Para este livro, o investigador analisou o trabalho de vários grupos que se debruçaram sobre casos clínicos. E, na linha de outras obras da sua autoria, traça caminhos para a nossa alimentação que acabam por complementar as sugestões da médica alemã. O que vai para o prato, defende Almodóvar, é fundamental para “manter em forma o nosso microbioma [o novo nome dado à flora intestinal]”. Por isso, são de evitar gorduras parcialmente hidrogenadas ou 'trans' (aquela sobrecarga de gordura que é adicionada, sobretudo à fast food, para tornar o sabor mais atraente ao palato e que tem levado os níveis de obesidade aos píncaros do absurdo) e substituí-las por gorduras saudáveis – o azeite, lá está -, reduzir o consumo de carnes vermelhas e abraçar os alimentos prebióticos e probióticos (derivados de leite, por exemplo).

Já se conheciam estas prudências, mas este novo campo de estudos, salienta Almodóvar, ainda começa a caminhar: “Para se ter uma ideia, a sequenciação genética do microbioma foi concluída em 2010 e 90% do que se publicou neste âmbito em revistas de alto nível científico foi nos últimos cinco anos”.

Tal como Giulia Enders, Almodóvar menciona o papel fundamental dos microorganismos que povoam os nossos intestinos na nossa própria evolução. Qualquer dos autores mostra preocupação com o ambiente excessivamente asséptico das sociedades ocidentais, que estará a inverter esta longa e feliz relação que nos une aos nossos micróbios. O espanhol explica que “hoje existem poucas dúvidas de que nas sociedades ocidentais muito desenvolvidas a diversidade microbiana reduziu-se drasticamente e isso deu lugar a um aumento extraordinário de enfermidades imunológicas e metabólicas, como as alergias, a asma ou a diabetes”.

O contraste pode ser dado com um estudo recente junto dos índios yanomami da Venezuela, cujos organismos têm colónias de bactérias com a maior diversidade já detectada entre os seres humanos. “Neste estudo, talvez o mais assombroso é verificar que no organismo deste povo existem genes com capacidade de resistir a tratamentos com antibióticos”, espanta-se Almodóvar. 

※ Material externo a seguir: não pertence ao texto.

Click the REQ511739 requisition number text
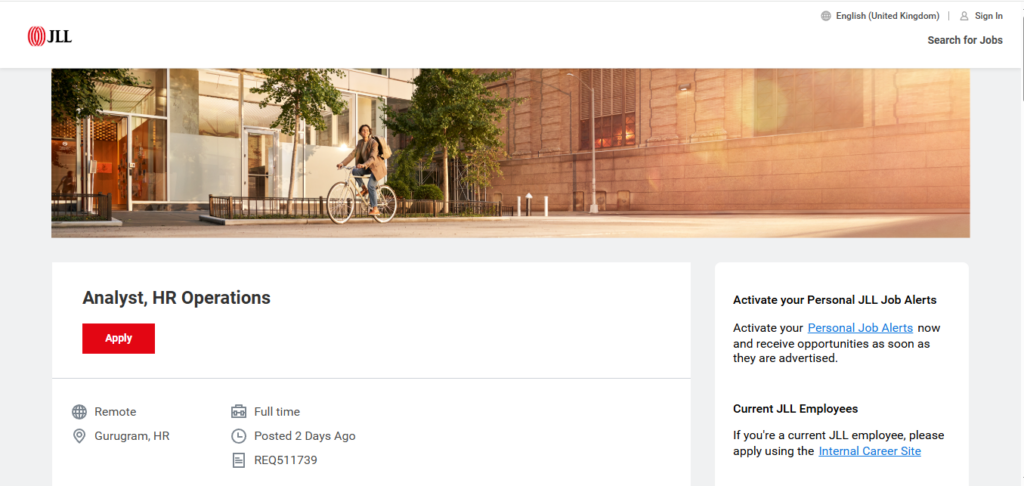 click(x=285, y=460)
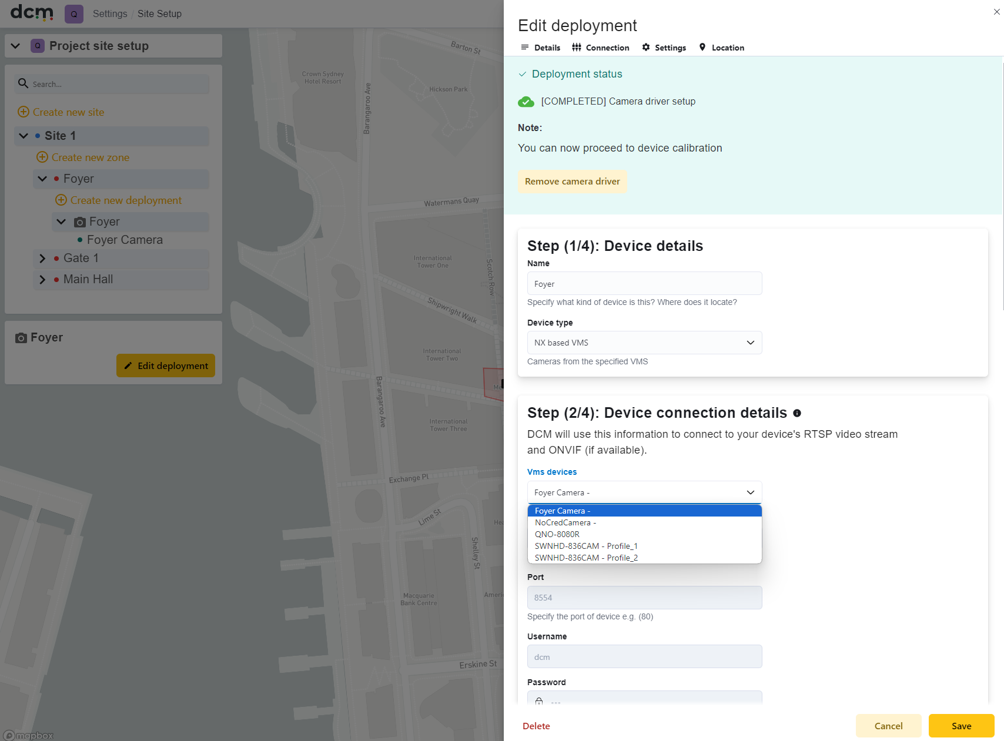Screen dimensions: 1004x741
Task: Expand the Main Hall zone
Action: point(42,280)
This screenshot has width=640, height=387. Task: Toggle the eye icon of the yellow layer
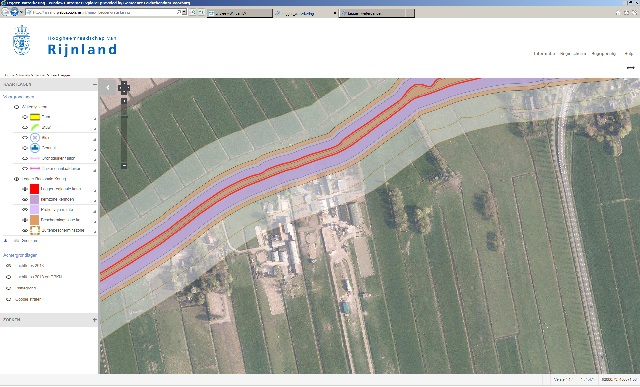(x=24, y=117)
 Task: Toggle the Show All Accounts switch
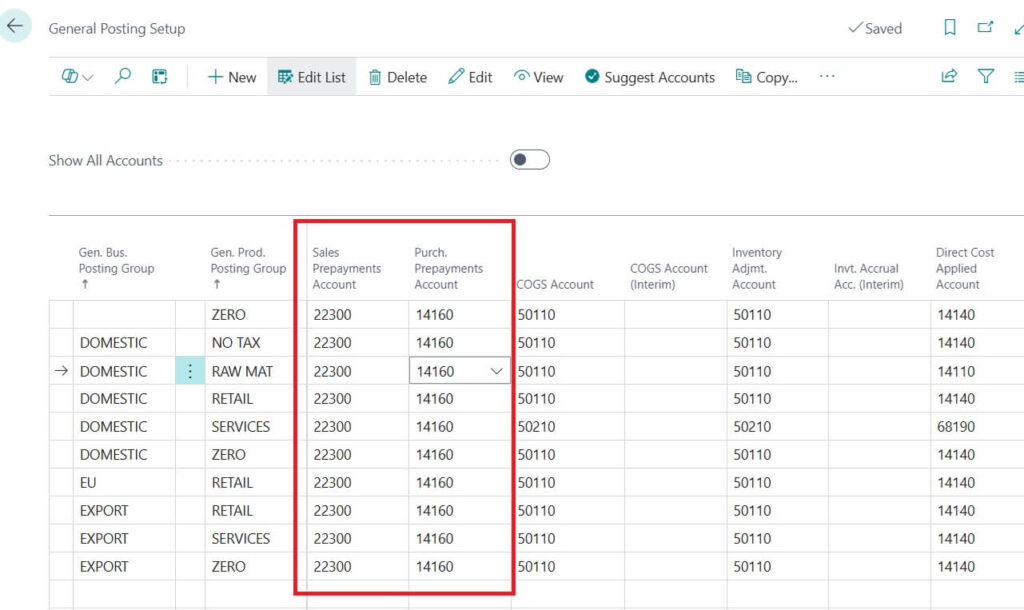pyautogui.click(x=529, y=160)
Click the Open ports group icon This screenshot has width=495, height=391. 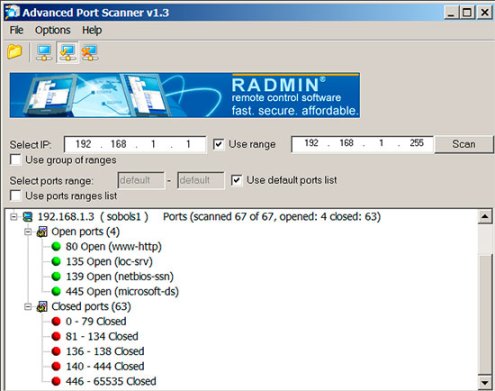(x=42, y=232)
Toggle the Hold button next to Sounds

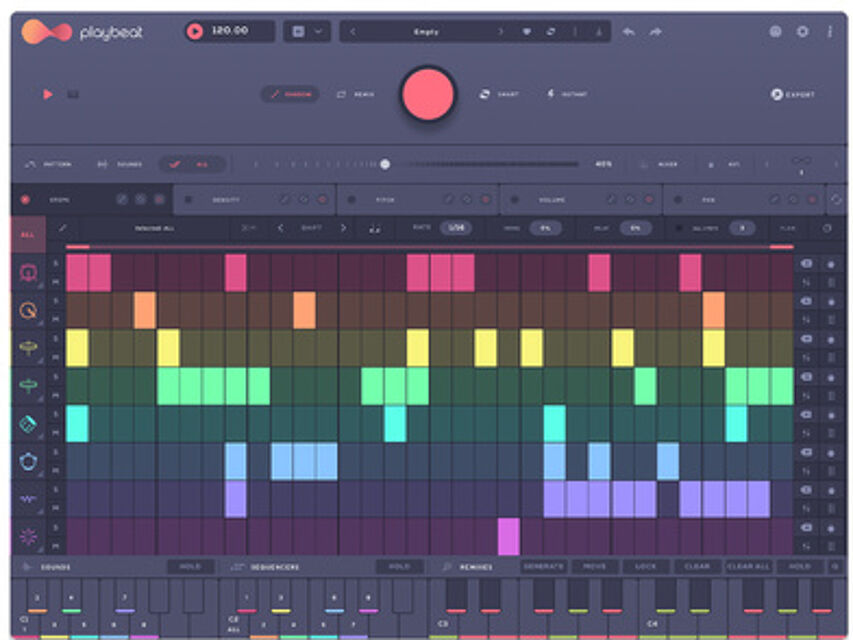coord(189,566)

Mesmo estando em declínio, estas bactérias continuam com o seu papel fundamental. Giulia Enders e Almodóvar acabam por prestar a homenagem devida a estes pouco nobres órgãos. E nenhum aponta para caminhos milagrosos ou derradeiros. O conhecimento, acima de tudo, é o guia, como resume a alemã: “O corpo pode ser uma boa bússola. Muitas vezes ela é enganada pela indústria alimentar”.